# Crippling Mortgage and negative equity



## random2011 (9 Jul 2011)

Heres the situation basically.

300k mortgage

30 years left

Variable rate almost over 6% (was 3.9% 18 months ago with PTSB)

1450 month (WAS 1079 when we came off fixed rate 18months approx)

Property worth 100k

Love the house, its our family home but even at that had to move away  from the city and now spending a fortune on petrol to get to work. Wife  is the same. We work hard and have no disposable income.

Dont want to have to emigrate but worked out paying 1450 *360 (30 years) over 500k is depressing on a property worth so little.

Have to say also my broker gave me the worst deal he could. Threw us on a  fixed rate mortgage when a tracker wud have suited us obviously. During  fixed rate the rates kept dropping. After coming off fixed rate he then  advised going to variable when the bank offered a tracker and the opposite happened, rates starting increasing.. Although  tracker wanst great at that stage. 3% over ECB. The PTSB 1% hike was  painful along with the other .25% hikes. That was 18 months ago and the  mortgage has gone from 1079 to 1450 and another rate hike at the end of  the year looks possible.

Dont know where to go but i dont want to have this debt with me for 30  years. I would be quite happy paying 1200 a month for the duration but  the cost now combined with the worth of the property is just ridiclous


----------



## jackbetal (16 Jul 2011)

Have you approached your bank and told them about your predicament? What percent of your income are you paying out as mortgage? Also when you got the mortgage initially how many times was the loan your annual earnings?


----------



## random2011 (16 Jul 2011)

Haven't approached the bank . 

Paying about 50% of income on mortgage. Add Creche and everything to this means no disposable income. 

Got a mortgage of 299k on wages of 28k and 32k combined. 
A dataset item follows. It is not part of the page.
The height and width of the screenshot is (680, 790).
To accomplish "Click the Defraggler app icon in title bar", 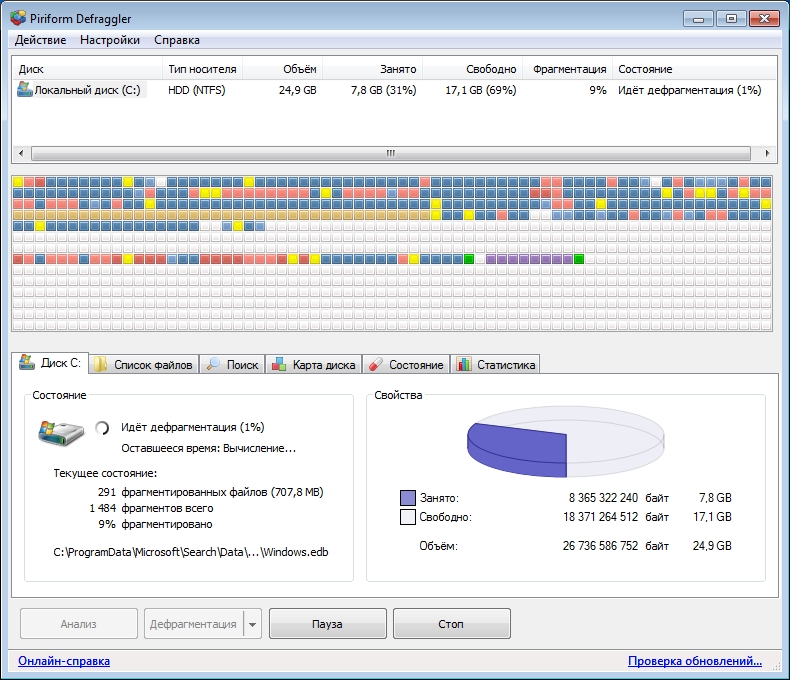I will [x=17, y=17].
Nothing we can do I suppose but just go into arrears sooner or later 

Thanks for comment though


----------



## Daisy09 (18 Jul 2011)

Have your wages dropped since you bought your house?  Unfort the negative equity doesn't really come into it, its unfortunate that your house (along with mine and many others) are worth so little compared to the mortgage we are paying but hey thats the way things went.  Have you worked out whether it would be more cost effective for your wife to give up work.  It might be worthwhile to fill in the form in the money makeover section of the site, write down all your outgoings and people might be able to make some suggestions of where you could save money.


----------



## jackbetal (19 Jul 2011)

I would take Daisys advice about the money makeover section and see where people might suggest you can save. But more importantly you would really want to approach your bank immediately. Ask to speak to someone and let them know your full facts about defaulting soon if they cannot help you. You will really have to take a more proactive approach. I know this is very, very difficult. Because it is such a depressing place to be it can be very hard to approach it all. You can get in a rut. You would really have to try and discuss with your mortgage provider face to face that you need at the very least interest only for the foreseeable future but even before you ask that push for a write down on some of the loan. They may laugh you out the door or you may get lucky. You have to let them know that you are not under any circumstances willing to give up your family home. Ask for a a lot and see what you get. Remember that the onus is on the bank to structure a deal to help you through this. 
Ring the bank for an appointment today. Be confident. You did nothing wrong. 
Let us know how you get on.


----------